*Page excerpt*:
London

THE need for a settlement “at the Summit” is foremost in the thinking of large numbers of Britons this spring. Pressure for a Summit conference is one of several notable developments that seem likely to change the shape of the year. The others are the balancing of fears between slump and inflation, a fresh flowering of hope in the British Commonwealth as an expansionist entity, and the safe production within the hydrogen-power machine at Harwell of pulses of heat as hot as the sun.

Prime Minister Macmillan’s cautious initiative in his replies to Bulganin is the product of the very best political advice. That advice, in brief, is to keep in step with President Eisenhower and Secretary Dulles and if possible at least one pace ahead. Britons now judge each step, and each statesman, by the single criterion of how far each has advanced the West toward the Summit.

One immediate result has been a sharp deterioration in Anglo-American relations. Dulles has lost his last supporters outside the reluctant ranks of officialdom. The jokes about the President’s golf grow more bitter. Remarks by columnist Joseph Alsop — “London is a city that all but stinks of defeat” and “They hunger for negotiation-just-for-negotiation’s-sake” — have stung the British to a fierce resentment.

There can be no denying, however, that there exists in Britain a pressure for peace that is reminiscent of the thirties. At that time millions signed the Peace Ballot, and Oxford undergraduates passed a resolution that they would rather not fight for King and Country. (And both misled and encouraged Adolph Hitler.)

*Extracted data*:
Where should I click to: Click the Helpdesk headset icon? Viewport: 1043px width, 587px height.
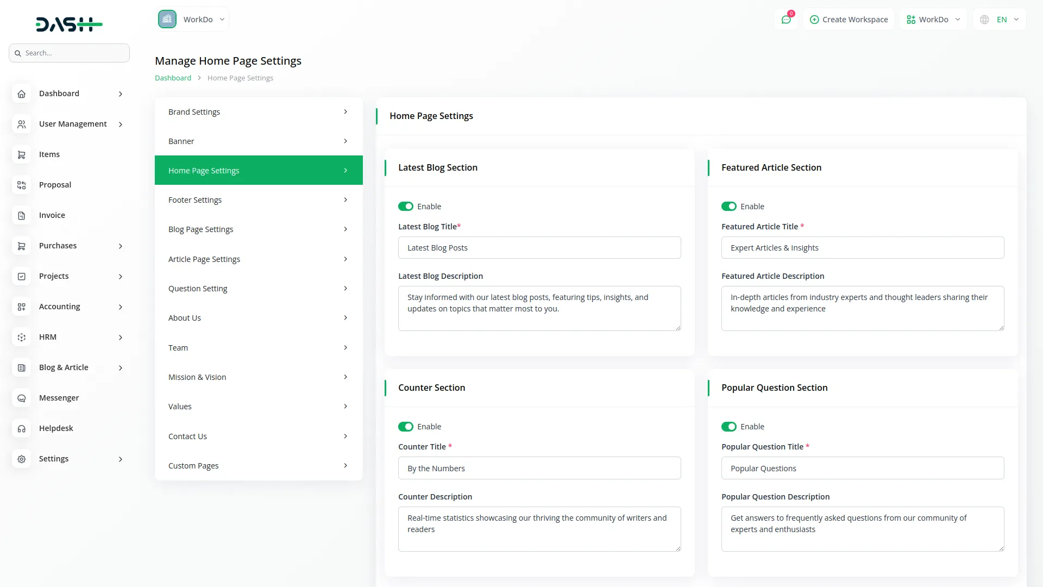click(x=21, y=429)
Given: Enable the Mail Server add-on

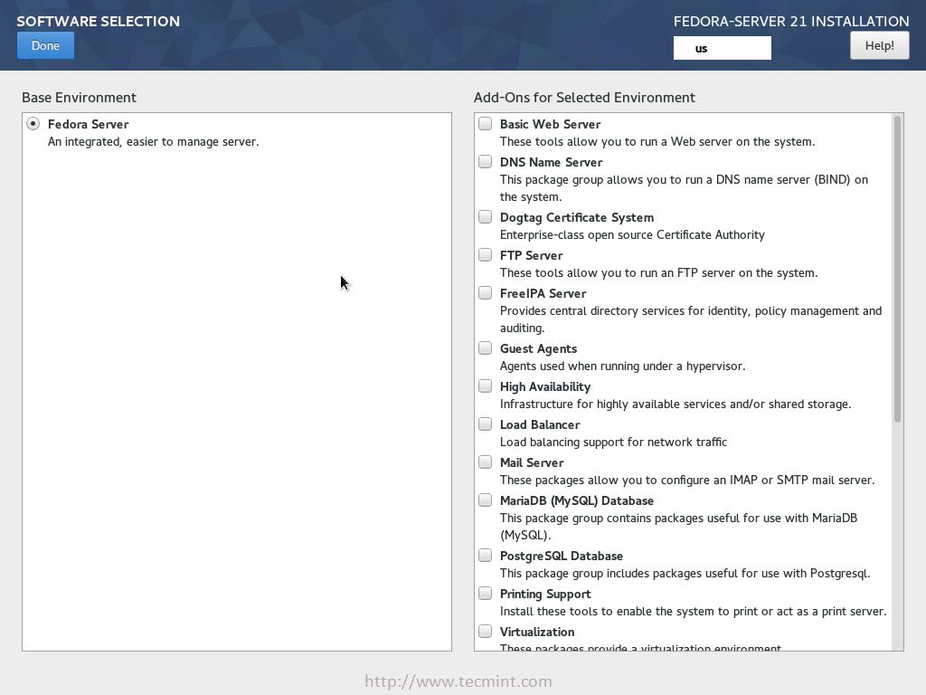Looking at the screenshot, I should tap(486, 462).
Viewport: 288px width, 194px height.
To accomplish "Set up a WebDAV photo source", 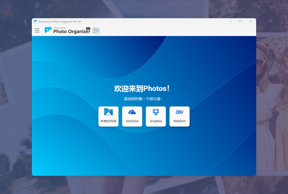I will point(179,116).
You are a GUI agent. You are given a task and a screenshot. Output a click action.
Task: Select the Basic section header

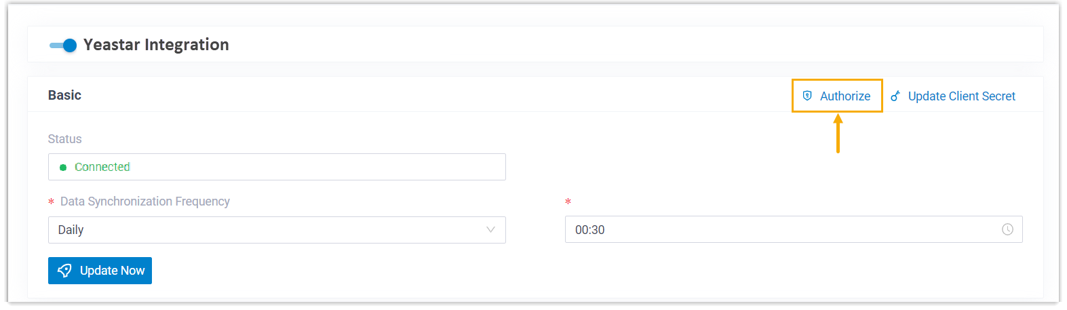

--

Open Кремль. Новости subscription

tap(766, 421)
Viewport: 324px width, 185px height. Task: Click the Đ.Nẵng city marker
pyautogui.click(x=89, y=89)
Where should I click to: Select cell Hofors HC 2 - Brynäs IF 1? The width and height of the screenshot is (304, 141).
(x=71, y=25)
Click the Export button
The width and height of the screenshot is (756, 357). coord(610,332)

...

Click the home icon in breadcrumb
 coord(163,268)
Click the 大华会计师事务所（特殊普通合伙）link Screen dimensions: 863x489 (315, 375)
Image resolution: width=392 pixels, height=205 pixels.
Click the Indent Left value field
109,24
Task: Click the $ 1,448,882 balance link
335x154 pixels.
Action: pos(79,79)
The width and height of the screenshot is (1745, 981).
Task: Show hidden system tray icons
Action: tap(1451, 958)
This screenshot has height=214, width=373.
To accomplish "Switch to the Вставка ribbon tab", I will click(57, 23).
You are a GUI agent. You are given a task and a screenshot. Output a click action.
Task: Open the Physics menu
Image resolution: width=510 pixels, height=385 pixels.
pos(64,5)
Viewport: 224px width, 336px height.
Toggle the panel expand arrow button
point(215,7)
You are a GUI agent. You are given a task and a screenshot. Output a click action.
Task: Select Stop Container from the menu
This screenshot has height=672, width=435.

*Required task*: Name every person the London dispatch mentions by name.

*Response to the exercise*: Prime Minister Macmillan, Bulganin, President Eisenhower, Secretary Dulles, Joseph Alsop, Adolph Hitler